→ What you need to do
Give the data again exactly, stopping after the "Given: Open the Subcategory" line.

Stored items
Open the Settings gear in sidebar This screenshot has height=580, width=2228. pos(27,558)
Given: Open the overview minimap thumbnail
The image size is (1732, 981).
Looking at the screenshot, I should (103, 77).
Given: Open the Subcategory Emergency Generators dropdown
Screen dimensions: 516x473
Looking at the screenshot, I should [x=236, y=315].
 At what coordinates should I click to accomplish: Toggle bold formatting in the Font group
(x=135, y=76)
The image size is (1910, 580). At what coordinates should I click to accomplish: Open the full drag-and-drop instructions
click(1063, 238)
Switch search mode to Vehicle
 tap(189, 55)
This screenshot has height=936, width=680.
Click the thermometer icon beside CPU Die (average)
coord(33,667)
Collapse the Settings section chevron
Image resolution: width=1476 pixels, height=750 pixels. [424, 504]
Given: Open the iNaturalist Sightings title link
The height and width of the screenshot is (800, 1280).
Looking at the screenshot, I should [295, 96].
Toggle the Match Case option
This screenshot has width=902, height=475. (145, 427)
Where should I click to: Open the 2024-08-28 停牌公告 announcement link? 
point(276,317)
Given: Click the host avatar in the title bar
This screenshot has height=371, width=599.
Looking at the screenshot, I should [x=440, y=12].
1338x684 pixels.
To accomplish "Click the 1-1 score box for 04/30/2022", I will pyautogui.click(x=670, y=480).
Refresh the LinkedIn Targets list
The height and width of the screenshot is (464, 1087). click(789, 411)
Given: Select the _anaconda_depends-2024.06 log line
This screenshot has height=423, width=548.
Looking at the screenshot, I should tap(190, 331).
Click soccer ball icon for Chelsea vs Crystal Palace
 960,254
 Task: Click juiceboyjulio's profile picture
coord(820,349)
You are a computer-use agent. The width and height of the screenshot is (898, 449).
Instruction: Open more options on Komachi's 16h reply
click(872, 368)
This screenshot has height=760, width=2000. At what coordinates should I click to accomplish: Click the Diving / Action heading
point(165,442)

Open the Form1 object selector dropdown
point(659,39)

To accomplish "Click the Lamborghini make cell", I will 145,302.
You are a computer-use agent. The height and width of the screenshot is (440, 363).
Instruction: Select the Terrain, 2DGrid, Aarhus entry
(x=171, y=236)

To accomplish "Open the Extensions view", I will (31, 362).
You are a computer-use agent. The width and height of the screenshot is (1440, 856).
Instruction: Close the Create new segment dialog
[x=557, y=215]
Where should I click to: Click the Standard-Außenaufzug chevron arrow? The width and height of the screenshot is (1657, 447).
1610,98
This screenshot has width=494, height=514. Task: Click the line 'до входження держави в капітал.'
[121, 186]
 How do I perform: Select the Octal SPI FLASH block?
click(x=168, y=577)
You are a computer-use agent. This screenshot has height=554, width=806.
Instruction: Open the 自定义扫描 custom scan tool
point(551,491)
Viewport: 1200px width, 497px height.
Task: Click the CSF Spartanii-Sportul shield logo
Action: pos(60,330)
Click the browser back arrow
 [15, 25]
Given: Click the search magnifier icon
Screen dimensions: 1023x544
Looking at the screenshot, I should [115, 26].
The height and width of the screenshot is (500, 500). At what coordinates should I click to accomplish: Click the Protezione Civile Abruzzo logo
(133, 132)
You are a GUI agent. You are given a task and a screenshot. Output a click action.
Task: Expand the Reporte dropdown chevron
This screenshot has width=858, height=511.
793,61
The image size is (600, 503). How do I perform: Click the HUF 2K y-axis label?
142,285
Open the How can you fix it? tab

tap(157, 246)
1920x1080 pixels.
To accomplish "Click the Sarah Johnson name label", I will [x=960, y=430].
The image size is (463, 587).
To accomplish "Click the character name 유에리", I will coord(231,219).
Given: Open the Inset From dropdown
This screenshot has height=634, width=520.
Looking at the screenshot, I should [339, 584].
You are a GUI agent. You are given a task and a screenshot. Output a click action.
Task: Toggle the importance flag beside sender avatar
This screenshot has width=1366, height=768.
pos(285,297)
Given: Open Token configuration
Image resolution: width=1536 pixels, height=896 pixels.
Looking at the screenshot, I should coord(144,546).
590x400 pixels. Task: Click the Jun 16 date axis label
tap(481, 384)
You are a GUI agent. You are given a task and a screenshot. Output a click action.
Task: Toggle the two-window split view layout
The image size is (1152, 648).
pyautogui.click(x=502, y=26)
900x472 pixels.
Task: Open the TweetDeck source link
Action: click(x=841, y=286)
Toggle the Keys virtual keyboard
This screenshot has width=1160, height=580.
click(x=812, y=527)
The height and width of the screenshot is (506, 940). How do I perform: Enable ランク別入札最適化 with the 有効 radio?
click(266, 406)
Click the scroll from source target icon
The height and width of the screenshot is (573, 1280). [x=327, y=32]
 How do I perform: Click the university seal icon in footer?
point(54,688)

→ The answer
Open the Settings gear in sidebar This screenshot has height=580, width=2228. pos(27,558)
Given: Open the overview minimap thumbnail
The image size is (1732, 981).
Looking at the screenshot, I should (103, 77).
Given: Open the Subcategory Emergency Generators dropdown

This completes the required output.